Stopping and staying stopped: (2) Day 1

“The next question they asked was, ‘You can quit twenty-four hours, can’t you?’ I said, ‘Sure, yes, anybody can do that, for twenty-four hours.’ They said, ‘That’s what we’re talking about. Just twenty-four hours at a time.’ That sure did take a load off of my mind. Every time I’d start thinking about drinking, I would think of the long, dry years ahead without having a drink; but this idea of twenty-four hours, that it was up to me from then on, was a lot of help.” (Page 188, Big Book)

Day 1 (and maybe a few days or weeks after that) is usually characterised by onslaught.
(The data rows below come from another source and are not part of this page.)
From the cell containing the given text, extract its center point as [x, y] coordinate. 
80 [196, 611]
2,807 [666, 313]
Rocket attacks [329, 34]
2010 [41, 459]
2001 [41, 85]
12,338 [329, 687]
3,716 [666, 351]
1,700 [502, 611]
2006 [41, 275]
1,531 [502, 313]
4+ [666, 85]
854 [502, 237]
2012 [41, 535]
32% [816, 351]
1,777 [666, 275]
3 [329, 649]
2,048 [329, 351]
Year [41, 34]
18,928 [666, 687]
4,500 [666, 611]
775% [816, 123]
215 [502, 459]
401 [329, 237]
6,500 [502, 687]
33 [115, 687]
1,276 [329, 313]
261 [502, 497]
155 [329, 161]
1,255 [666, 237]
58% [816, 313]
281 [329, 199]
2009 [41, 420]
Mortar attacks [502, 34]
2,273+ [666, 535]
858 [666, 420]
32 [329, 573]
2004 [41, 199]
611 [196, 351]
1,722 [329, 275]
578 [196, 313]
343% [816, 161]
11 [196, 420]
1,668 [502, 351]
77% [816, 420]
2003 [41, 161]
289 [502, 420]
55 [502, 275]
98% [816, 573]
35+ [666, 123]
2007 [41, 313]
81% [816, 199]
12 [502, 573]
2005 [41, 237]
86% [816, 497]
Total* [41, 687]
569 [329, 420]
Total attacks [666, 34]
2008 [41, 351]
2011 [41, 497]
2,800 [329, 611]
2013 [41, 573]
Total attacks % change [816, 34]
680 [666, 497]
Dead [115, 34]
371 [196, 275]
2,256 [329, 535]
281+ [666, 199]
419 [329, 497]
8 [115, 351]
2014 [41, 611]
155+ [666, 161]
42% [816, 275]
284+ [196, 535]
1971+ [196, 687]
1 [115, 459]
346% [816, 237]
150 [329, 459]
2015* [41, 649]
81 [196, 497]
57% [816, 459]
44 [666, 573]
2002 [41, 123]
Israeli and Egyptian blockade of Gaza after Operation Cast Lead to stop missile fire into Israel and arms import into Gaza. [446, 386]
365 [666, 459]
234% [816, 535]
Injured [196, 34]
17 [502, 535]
Thoughts return constantly to the addiction (or adjacent activities, locations, situations, mementos, reminders).

My job is to take the day an hour at a time: more than that is too much.

I ask God for something else to do during that hour.

I will require patience, resilience, and willpower, so I ask for them to the extent that they are lacking.

God takes my small patience, resilience, and willpower and uses them as the mortar of the wall He erects to block the addiction-related thoughts from converting into action.

I can stay stopped, but God won’t keep me safe without my full cooperation.

If I’m not committed, I will slip through the stones of the defensive wall.

If I slip, it’s because I’m not committed; there is a problem with the ingredients in the mortar, and I have to go back to the original decision, because that’s where the defect lies.